The easterly jet induces significant vertical wind shear during the monsoonal months, especially from July to September, which suppresses any tropical cyclone activity.

==History of study==
Although the upper-level easterly wind flow over India during the summer monsoon was established as early as the 1930s, the term "easterly jet" originated with Indian researcher P.R. Krishna Rao in 1952. P. Koteswaram later in the 1950s demonstrated that the easterly flow is a jet stream in the strict sense of the term. During the 1960s and 1970s it became recognised that the Tropical Easterly Jet arises due to the intense solar heating of the Tibetan Plateau, and that it was closely linked to the Asian monsoon in both day-to-day fluctuations and overall seasonal strength.

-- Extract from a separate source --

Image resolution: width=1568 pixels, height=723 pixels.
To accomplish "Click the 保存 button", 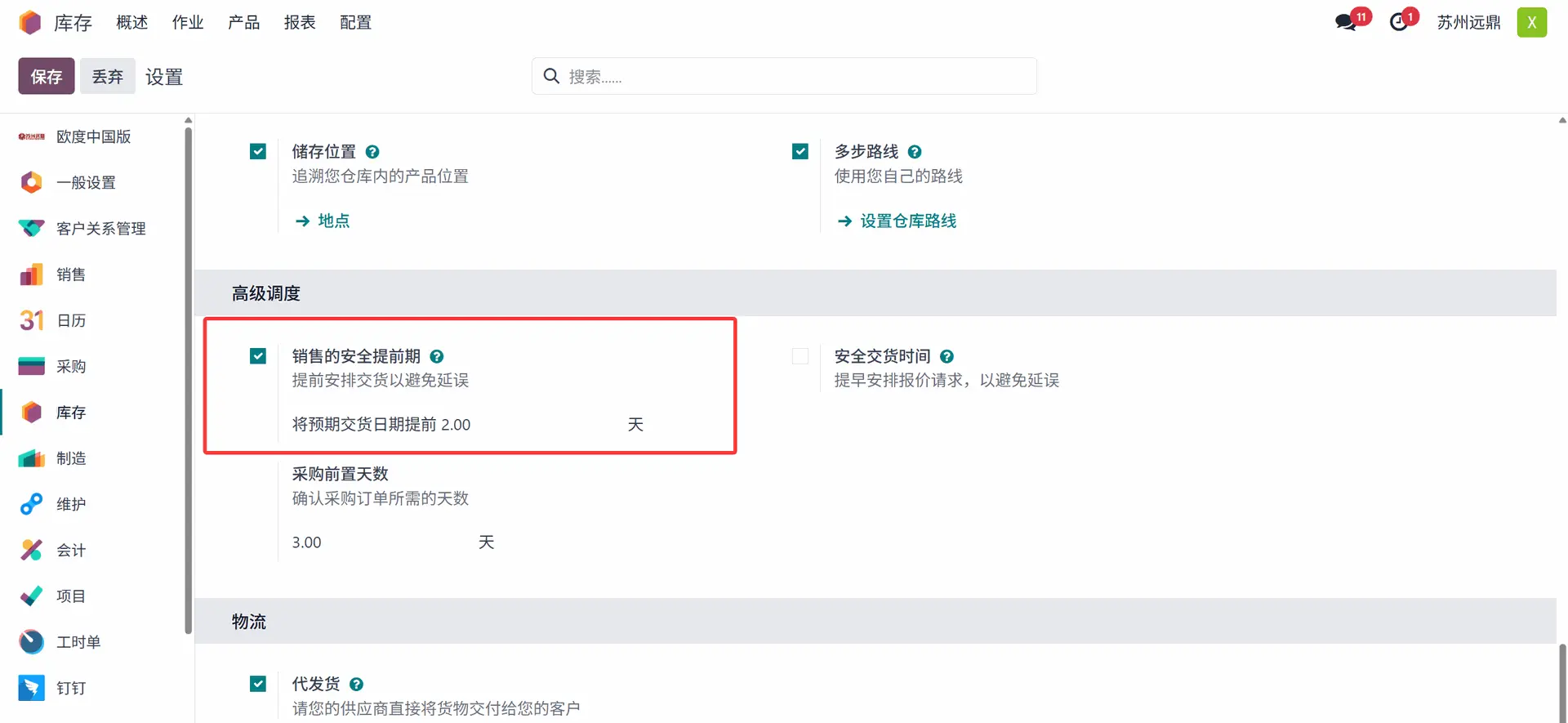I will [47, 76].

==Relationship with Asian monsoon==
The Tropical Easterly Jet's outflow from the Tibetan Plateau is deeply connected to the low-level monsoonal flow over India. Studies have demonstrated that when the high-level easterly jet is weak, monsoonal rainfall over India and seasonal rainfall as far east as Micronesia will be deficient.

It has been more recently suggested that variations in surface rainfall can actually drive variations in the strength of the jet, contradicting earlier suggestions that the surface southwesterly monsoon flow is actually a return flow from the upper-level easterlies.

==Recent weakening==
Since 1950, the Tropical Easterly Jet has weakened by as much as 25 percent, so that the contour of 30 m/s has disappeared. This trend has been attributed to a combination of low-level global warming with cooling near the tropopause over continental Asia. Other studies show that the greatest weakening has occurred in the highest-altitude parts of the jet, and in the westerly section over the Arabian Sea. The declining strength of the Tropical Easterly Jet has been tightly linked with declining rainfall over Arunachal Pradesh, Jammu and Kashmir and certain parts of central India and the Malabar Coast. Further weakenings of the jet are expected under enhanced greenhouse gases – by at least 11 percent at the end of the twenty-first century.

The northeastern Pacific easterly jet, however, is expected to weaken by as much as 77 percent under likely global warming scenarios, which could reduce annual rainfall over Central America and southern Mexico by as much as 1,000 mm.